Each line below from the one containing "www.flaticon.com (287, 1325)" through the one containing "надати красу волоссю своїх дочок (216, 381)" is to be given again exactly, and no line outside that span.
(INPUT Opens)
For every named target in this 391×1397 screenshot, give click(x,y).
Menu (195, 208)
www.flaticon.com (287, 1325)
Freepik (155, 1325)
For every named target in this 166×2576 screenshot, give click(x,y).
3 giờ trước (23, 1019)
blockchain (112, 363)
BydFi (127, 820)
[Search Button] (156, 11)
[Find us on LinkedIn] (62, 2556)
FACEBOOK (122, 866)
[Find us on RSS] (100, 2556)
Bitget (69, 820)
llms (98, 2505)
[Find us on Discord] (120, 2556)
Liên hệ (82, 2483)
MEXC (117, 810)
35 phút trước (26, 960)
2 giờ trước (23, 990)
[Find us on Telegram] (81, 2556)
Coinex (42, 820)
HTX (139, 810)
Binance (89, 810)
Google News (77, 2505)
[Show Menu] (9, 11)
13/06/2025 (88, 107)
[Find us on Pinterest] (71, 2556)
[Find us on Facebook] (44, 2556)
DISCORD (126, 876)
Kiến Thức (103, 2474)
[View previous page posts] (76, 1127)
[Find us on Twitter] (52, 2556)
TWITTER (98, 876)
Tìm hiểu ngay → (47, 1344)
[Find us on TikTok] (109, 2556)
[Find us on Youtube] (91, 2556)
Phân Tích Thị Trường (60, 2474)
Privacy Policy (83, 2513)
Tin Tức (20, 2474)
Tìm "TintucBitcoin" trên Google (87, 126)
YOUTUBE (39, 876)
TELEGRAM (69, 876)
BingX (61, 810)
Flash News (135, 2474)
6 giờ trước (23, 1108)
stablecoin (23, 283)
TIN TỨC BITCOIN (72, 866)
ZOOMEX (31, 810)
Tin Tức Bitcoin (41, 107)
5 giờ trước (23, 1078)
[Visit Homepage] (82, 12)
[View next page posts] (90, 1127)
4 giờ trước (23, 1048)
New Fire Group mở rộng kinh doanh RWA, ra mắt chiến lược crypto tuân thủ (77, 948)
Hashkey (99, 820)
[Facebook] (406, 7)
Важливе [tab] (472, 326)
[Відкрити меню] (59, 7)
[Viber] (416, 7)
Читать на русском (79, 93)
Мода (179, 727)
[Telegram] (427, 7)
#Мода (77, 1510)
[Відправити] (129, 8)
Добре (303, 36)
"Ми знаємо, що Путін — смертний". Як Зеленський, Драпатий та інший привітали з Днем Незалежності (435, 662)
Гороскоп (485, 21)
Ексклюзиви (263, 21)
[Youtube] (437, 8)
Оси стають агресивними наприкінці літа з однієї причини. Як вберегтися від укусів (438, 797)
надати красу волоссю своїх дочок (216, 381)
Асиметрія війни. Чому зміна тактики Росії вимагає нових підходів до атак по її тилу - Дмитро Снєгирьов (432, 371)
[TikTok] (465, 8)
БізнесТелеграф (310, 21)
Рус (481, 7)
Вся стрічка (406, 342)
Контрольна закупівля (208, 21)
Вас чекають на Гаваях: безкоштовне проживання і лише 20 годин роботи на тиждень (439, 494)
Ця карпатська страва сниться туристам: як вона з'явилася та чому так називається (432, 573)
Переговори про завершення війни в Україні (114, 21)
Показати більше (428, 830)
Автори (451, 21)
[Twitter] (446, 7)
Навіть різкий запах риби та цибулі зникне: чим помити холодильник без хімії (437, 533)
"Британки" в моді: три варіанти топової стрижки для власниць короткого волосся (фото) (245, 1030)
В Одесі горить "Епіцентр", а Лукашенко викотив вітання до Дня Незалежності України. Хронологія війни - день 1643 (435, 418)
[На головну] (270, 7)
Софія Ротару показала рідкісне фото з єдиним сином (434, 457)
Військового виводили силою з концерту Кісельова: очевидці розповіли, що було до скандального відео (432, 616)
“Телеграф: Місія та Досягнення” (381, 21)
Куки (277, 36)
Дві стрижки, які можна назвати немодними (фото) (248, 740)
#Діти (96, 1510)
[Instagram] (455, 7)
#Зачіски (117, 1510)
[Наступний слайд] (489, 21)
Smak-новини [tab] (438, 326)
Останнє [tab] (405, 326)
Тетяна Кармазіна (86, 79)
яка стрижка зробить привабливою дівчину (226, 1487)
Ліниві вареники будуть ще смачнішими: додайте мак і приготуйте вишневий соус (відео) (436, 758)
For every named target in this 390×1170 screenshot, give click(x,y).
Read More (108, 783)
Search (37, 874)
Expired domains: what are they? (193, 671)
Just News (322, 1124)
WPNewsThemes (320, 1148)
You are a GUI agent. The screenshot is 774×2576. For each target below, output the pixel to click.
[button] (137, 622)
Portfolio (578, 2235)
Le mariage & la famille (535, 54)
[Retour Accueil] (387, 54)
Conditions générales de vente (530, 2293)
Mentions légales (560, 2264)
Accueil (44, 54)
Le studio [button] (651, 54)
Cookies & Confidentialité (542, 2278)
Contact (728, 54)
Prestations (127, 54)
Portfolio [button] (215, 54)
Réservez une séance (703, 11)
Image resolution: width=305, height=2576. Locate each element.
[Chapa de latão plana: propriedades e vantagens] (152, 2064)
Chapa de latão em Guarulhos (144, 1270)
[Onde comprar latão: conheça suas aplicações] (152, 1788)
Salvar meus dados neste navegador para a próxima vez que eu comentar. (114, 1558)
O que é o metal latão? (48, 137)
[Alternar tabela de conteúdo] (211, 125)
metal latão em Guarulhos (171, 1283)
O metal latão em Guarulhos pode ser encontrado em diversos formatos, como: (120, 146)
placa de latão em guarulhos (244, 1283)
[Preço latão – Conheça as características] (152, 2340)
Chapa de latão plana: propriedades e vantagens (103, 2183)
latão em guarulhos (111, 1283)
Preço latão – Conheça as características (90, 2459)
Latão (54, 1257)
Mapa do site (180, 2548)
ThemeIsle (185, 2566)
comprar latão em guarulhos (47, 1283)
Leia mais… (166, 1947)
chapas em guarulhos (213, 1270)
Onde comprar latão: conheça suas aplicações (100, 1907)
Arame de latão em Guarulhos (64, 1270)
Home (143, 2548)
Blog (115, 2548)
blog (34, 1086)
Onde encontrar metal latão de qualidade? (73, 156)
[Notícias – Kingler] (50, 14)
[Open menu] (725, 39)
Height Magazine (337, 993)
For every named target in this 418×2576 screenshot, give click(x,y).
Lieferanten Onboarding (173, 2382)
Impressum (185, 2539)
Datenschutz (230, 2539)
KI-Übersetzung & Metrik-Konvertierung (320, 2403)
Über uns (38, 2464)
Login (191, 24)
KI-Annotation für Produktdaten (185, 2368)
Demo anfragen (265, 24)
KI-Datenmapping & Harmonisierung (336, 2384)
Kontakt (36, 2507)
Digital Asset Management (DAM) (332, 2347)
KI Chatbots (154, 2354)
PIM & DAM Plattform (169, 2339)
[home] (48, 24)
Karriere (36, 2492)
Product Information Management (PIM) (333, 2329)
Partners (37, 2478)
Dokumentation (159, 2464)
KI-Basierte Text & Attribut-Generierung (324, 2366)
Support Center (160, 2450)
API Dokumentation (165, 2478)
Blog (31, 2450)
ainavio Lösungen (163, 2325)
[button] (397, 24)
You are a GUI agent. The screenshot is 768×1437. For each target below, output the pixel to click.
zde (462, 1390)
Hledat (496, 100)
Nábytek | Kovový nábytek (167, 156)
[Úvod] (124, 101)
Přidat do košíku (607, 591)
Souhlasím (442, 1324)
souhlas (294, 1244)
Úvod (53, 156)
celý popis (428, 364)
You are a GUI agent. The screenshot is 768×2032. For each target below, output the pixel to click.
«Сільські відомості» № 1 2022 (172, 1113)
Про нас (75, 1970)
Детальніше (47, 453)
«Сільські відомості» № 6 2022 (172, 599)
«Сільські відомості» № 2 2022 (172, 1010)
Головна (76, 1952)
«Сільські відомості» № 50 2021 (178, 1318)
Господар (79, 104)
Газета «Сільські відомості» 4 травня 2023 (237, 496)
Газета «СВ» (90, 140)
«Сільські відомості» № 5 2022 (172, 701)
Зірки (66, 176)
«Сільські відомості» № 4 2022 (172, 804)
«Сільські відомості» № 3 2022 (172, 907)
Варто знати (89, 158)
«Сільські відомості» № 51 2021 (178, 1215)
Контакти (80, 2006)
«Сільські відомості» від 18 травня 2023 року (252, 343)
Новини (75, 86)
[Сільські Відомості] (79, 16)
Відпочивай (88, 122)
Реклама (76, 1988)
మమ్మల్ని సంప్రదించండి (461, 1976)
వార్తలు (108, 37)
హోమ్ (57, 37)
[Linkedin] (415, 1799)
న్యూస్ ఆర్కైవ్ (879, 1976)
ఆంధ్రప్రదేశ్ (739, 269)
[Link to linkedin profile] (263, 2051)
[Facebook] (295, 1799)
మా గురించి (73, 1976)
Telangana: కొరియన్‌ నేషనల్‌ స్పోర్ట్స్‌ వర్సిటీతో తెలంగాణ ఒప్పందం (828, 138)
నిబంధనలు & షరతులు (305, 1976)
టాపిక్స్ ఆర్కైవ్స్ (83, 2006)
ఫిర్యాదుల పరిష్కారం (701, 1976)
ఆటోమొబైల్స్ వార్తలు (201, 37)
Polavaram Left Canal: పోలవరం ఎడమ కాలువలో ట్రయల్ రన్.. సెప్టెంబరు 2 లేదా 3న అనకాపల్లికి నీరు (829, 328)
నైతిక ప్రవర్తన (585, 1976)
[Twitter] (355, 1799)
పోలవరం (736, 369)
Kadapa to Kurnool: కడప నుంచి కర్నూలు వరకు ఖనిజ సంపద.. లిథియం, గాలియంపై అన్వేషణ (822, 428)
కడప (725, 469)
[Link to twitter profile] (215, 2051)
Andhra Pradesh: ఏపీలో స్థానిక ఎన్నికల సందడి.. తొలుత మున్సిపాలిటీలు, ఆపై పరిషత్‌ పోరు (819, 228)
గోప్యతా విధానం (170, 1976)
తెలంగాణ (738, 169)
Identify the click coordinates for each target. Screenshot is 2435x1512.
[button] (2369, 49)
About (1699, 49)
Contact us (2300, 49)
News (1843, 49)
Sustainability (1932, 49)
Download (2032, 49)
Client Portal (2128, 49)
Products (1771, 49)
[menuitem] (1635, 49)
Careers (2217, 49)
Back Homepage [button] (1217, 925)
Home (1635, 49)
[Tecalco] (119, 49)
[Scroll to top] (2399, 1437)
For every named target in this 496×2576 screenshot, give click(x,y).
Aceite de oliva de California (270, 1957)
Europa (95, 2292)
(INPUT Closes)
◆ **RESULT OF THE TASK**
www.flaticon.com (287, 1325)
Freepik (155, 1325)
For every named target in this 166×2576 screenshot, give click(x,y).
3 giờ trước (23, 1019)
blockchain (112, 363)
BydFi (127, 820)
[Search Button] (156, 11)
[Find us on LinkedIn] (62, 2556)
FACEBOOK (122, 866)
[Find us on RSS] (100, 2556)
Bitget (69, 820)
llms (98, 2505)
[Find us on Discord] (120, 2556)
Liên hệ (82, 2483)
MEXC (117, 810)
35 phút trước (26, 960)
2 giờ trước (23, 990)
[Find us on Telegram] (81, 2556)
Coinex (42, 820)
HTX (139, 810)
Binance (89, 810)
Google News (77, 2505)
[Show Menu] (9, 11)
13/06/2025 (88, 107)
[Find us on Pinterest] (71, 2556)
[Find us on Facebook] (44, 2556)
DISCORD (126, 876)
Kiến Thức (103, 2474)
[View previous page posts] (76, 1127)
[Find us on Twitter] (52, 2556)
TWITTER (98, 876)
Tìm hiểu ngay → (47, 1344)
[Find us on TikTok] (109, 2556)
[Find us on Youtube] (91, 2556)
Phân Tích Thị Trường (60, 2474)
Privacy Policy (83, 2513)
Tin Tức (20, 2474)
Tìm "TintucBitcoin" trên Google (87, 126)
YOUTUBE (39, 876)
TELEGRAM (69, 876)
BingX (61, 810)
Flash News (135, 2474)
6 giờ trước (23, 1108)
stablecoin (23, 283)
TIN TỨC BITCOIN (72, 866)
ZOOMEX (31, 810)
Tin Tức Bitcoin (41, 107)
5 giờ trước (23, 1078)
[Visit Homepage] (82, 12)
[View next page posts] (90, 1127)
4 giờ trước (23, 1048)
New Fire Group mở rộng kinh doanh RWA, ra mắt chiến lược crypto tuân thủ (77, 948)
Hashkey (99, 820)
[Facebook] (406, 7)
Важливе [tab] (472, 326)
[Відкрити меню] (59, 7)
[Viber] (416, 7)
Читать на русском (79, 93)
Мода (179, 727)
[Telegram] (427, 7)
#Мода (77, 1510)
[Відправити] (129, 8)
Добре (303, 36)
"Ми знаємо, що Путін — смертний". Як Зеленський, Драпатий та інший привітали з Днем Незалежності (435, 662)
Гороскоп (485, 21)
Ексклюзиви (263, 21)
[Youtube] (437, 8)
Оси стають агресивними наприкінці літа з однієї причини. Як вберегтися від укусів (438, 797)
надати красу волоссю своїх дочок (216, 381)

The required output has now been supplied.